## Problem to work on
List every line of the items below that contains the string "button". Case counts.

## Extracted information

==============================

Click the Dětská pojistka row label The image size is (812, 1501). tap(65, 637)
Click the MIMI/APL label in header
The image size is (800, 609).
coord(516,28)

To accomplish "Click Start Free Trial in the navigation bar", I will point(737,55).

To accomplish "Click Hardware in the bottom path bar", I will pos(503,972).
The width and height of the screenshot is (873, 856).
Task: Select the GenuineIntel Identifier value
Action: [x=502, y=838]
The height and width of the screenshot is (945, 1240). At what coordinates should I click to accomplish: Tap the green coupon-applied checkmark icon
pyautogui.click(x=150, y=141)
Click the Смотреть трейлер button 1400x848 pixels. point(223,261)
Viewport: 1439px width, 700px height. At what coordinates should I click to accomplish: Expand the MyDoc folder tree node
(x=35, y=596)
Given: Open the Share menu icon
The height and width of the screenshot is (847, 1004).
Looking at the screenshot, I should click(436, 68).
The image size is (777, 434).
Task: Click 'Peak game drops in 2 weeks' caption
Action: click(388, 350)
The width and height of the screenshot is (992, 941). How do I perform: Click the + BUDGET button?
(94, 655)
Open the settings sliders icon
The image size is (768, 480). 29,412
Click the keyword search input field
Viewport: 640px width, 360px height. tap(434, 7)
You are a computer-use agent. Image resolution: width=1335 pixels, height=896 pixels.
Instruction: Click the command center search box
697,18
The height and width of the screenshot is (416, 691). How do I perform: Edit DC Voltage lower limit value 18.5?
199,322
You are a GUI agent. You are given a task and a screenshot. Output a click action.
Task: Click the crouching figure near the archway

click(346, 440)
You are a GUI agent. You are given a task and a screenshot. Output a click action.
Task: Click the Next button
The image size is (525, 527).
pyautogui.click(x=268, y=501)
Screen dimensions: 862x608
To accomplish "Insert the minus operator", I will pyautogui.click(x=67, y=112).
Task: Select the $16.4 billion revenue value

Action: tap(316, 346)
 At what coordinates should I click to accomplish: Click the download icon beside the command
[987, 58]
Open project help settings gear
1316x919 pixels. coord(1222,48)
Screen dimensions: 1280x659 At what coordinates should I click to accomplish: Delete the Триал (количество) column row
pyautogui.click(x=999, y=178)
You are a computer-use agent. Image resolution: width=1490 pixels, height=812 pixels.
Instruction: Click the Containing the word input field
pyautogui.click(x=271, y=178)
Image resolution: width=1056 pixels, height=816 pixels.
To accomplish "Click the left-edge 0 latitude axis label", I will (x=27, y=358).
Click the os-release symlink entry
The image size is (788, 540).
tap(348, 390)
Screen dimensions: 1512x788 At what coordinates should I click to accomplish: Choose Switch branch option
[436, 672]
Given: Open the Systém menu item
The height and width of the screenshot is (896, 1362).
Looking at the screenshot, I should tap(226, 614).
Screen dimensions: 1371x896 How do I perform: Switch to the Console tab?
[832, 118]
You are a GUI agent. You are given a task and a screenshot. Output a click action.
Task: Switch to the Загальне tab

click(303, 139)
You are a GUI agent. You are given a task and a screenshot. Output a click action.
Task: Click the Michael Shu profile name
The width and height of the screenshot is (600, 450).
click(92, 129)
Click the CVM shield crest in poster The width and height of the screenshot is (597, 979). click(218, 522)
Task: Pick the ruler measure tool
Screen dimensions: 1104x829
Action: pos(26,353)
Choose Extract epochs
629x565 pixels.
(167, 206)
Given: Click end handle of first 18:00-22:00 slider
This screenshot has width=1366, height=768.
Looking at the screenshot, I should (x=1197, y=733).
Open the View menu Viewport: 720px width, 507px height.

==============================

## Expected output
Click the Смотреть трейлер button 1400x848 pixels. point(223,261)
The width and height of the screenshot is (992, 941). How do I perform: Click the + BUDGET button?
Task: Click the Next button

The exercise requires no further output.